Lewat media perilaku tokoh idola begitu dekat sehingga memudahkan penggemar mengikuti jejak langkahnya. Mereka dengan mudah tergila-gila dengan tokoh idola salah satunya dibuktikan dengan kecenderungan imitatif, yaitu sebuah penyakit mental yang ingin selalu meniru. Kecenderungan itulah secara berlebihan akan bernilai negatif.
Hari ini tentu kita dikejutkan oleh tokoh instan populer yang ditangkap polisi karena dianggap telah merugikan publik. Mereka adalah Indra Kenz dan Doni Salmanan yang media menyebut dengan istilah "crazy rich". Sosok orang kaya mendadak itu mengejutkan publik setelah harta kekayaannya harus disita pihak berwajib. Orang Jawa punya falsafah jika ada orang kaya mendadak maka patut dicurigai. Hal itu senada dengan sesuatu yang datang instan pasti akan cepat lenyap pula.

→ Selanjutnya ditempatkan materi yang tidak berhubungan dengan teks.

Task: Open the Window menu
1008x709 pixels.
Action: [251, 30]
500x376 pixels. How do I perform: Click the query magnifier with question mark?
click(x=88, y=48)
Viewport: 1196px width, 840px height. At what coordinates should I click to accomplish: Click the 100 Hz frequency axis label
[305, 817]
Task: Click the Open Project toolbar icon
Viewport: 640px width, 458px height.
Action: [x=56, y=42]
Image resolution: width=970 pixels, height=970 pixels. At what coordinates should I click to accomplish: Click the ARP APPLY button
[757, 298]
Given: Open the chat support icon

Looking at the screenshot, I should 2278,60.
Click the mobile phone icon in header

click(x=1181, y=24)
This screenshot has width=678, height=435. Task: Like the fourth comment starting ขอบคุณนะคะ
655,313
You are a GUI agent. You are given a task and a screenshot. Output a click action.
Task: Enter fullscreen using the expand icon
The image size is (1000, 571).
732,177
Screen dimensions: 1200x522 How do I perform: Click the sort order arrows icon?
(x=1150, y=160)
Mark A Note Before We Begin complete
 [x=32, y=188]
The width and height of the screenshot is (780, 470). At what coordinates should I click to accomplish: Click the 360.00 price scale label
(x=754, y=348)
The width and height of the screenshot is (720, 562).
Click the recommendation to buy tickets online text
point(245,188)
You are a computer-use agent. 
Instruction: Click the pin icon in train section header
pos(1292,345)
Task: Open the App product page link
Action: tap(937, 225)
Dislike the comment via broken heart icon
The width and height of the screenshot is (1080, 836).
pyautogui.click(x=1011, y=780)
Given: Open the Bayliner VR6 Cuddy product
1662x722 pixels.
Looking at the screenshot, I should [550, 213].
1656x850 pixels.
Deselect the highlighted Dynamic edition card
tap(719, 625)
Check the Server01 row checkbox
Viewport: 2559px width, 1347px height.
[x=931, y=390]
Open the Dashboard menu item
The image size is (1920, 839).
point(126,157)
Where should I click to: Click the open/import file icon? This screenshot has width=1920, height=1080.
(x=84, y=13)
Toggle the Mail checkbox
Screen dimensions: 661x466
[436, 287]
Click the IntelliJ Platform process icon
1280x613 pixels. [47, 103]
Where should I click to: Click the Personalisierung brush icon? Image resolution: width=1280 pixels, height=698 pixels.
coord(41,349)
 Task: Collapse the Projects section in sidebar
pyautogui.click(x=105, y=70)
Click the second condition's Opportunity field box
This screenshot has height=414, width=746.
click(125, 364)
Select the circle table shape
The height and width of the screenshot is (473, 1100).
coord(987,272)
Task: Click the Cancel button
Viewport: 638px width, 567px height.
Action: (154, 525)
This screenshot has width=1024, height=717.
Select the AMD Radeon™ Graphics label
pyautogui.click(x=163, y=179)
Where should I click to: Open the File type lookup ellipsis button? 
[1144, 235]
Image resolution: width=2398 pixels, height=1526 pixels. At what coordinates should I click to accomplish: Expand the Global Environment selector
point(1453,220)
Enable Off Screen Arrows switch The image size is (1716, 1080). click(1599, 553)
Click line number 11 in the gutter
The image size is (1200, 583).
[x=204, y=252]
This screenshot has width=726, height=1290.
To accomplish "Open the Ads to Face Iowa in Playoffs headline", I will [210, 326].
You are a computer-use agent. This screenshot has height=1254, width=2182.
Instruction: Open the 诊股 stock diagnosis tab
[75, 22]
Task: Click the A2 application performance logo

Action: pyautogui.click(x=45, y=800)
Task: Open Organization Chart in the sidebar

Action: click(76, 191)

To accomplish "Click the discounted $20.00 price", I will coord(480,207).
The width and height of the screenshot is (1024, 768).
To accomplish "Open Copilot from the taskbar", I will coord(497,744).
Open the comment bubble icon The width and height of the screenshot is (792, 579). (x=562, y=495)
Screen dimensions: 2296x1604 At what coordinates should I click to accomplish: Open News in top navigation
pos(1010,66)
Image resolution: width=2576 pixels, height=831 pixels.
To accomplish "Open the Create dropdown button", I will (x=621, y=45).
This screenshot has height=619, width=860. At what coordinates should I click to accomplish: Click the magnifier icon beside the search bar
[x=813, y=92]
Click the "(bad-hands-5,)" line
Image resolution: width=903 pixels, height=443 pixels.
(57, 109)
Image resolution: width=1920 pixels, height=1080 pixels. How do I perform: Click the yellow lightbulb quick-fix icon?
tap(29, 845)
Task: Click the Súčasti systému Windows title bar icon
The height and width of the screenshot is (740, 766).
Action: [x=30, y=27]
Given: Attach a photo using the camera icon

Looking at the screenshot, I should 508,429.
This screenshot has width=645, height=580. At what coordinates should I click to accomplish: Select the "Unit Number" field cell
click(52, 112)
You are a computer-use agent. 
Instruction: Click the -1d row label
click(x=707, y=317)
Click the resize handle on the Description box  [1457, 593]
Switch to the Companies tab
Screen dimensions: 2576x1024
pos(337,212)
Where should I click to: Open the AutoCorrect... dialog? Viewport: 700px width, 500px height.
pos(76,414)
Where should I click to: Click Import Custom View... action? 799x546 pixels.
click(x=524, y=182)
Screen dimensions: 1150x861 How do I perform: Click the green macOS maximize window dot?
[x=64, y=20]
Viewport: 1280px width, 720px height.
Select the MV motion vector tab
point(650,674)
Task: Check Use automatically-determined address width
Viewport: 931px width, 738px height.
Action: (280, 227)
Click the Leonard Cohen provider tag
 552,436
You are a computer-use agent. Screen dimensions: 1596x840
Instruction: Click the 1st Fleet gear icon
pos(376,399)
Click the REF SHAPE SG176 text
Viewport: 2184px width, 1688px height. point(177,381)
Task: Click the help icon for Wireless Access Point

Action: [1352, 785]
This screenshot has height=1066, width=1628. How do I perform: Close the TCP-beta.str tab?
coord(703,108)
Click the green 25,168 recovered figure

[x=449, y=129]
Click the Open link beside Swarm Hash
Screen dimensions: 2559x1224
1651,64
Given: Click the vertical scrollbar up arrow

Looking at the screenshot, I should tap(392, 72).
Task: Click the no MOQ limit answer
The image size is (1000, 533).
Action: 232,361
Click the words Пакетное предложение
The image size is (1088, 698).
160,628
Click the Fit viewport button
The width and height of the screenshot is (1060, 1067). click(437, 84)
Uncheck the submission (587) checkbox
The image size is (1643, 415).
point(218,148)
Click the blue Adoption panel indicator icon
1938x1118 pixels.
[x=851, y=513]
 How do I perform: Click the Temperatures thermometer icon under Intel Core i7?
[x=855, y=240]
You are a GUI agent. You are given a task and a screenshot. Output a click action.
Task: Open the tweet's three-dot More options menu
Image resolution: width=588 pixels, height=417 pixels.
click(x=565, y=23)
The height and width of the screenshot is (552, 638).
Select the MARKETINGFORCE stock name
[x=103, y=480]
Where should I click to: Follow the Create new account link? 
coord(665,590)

Budaya flexing alias suka memamerkan kekayaannya memang tengah populer saat ini. Bahkan istilah afiliator pun tersemat karena subyek tersebut hanya diobjekan dan bukan sebenarnya orang kaya. Akibatnya orang tergiur untuk mengikuti jejaknya. Padahal jika kita segera sadar hal itu tak lain bagian dari ilusi kehidupan dan media berperan besar dalam menyemai ideologi ini. Media mampu membuat fakta imitatif yang sesungguhnya menipu publik. Tentu faktornya beragam seperti konten, rating hingga keuntungan tertentu.
Ketika hal ini sudah masif dan menjadi jamak lantas apa yang mau kita lakukan sebagai konsumen. Tentu harus segara disadari bahwa hal demikian kini menjadi identitas yang tak terbantahkan. Media lebih memilih jalan ini ketimbang mengedukasi masyarakat. Konten hiburan lebih banyak diproduksi daripada program yang bersifat mencerdaskan. Akan tetapi karena kontruksi yang telah mengakar masyarakat menjadi terbiasa dan kehilangan nalar kritisnya. Ketika nalar kritis tumpul maka bersiaplah kita akan terus melahirkan masyarakat tanpa logika. Kendati masyarakat cerdas namun faktanya dalam beberapa hal termasuk keinginan untuk seperti artis idola tak terbantahkan. Padahal rumus bahagia dalam hidup adalah bukan melihat orang lain akan tetapi berdasar kebutuhan diri sendiri.
TV atau internet secara umum tidak bisa dipercaya sebagai role model keteladanan. Akan tetapi jika kita mau bijak hal itu bisa disikapi bahwa ada beberapa hal yang juga bernilai positif. Dengan fenomena demikian kapankah kita beranjak dewasa atau justru tak pernah usai masa pubertasnya.